Another area where physicians and administrators need to communicate and be united is in human resources, noted Roberts, an assistant administrator for Gastrointestinal Specialists in Glen Allen, Va. If you have a problem employee, don't just rely on the administrator's skill set, rely on the skill set of your physicians.
"Physicians don't like to deal with [human resources issues]," Fox said. "But you do it every day with your patients. We discuss difficult, gut-wrenching decisions with them, so you have the skill set to do this with employees at your practice. As physicians, we need to bear witness and back up our administrators."
Roberts said both physicians and administrators need a "common language" when it comes to finances. The goal, he said, is to get physicians to see if they are earning their keep when it comes to their patient panel and what they truly contribute to the practice.

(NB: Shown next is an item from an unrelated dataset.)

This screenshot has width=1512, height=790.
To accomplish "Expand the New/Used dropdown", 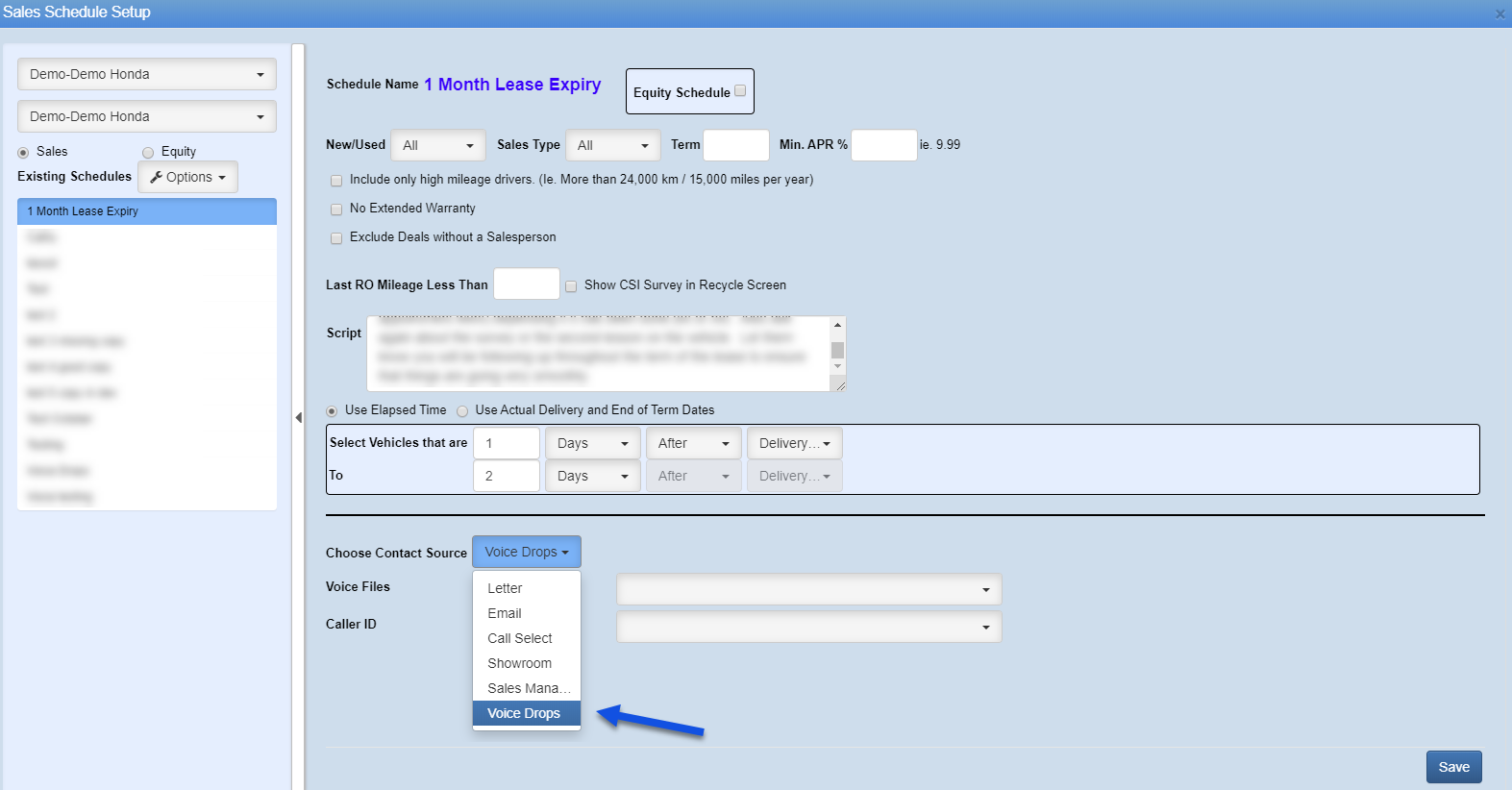I will (x=437, y=145).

The key and an ideal place for practices to start, added Fox, is to "give physicians a worksheet — we love worksheets because we love to have all the answers," and have them provide five numbers: total days the provider worked; total charges; total number of patients; the cost of the provider (including salary, malpractice, overhead, etc.); and their collection rate percentage. Then, utilizing a formula with information from the administrator (the pair prepared this "breakeven analysis worksheet" for attendees), you can determine the physician's financial contribution to the practice. An ideal outcome is a positive profit per day for all your providers.
"We want someone profitable for the practice," Fox said. "It helps prove to the physician, 'Am I earning my keep? Am I helping this practice?'"
Roberts added that while the manager can help, it is important for the physicians to do the calculation so they get the true value and compare with peers at the practice. "They'll compare," he said. "They love to know their numbers, but they'll also want to know others'."
Fox added that often, there's the perception that physician don't care about that information, but it's that the lines of each person's role and responsibilities stopped the transfer of knowledge. And these days, those lines need to be blurred.
"It's not that I don't care [about my contribution to the practice], it's that I don't understand," she said. "We don't know this, but we can learn it, so it's not that we don't care, administrators. The business of medicine has changed and we need to work together … to share and evolve. We can't each stay in our little boxes anymore."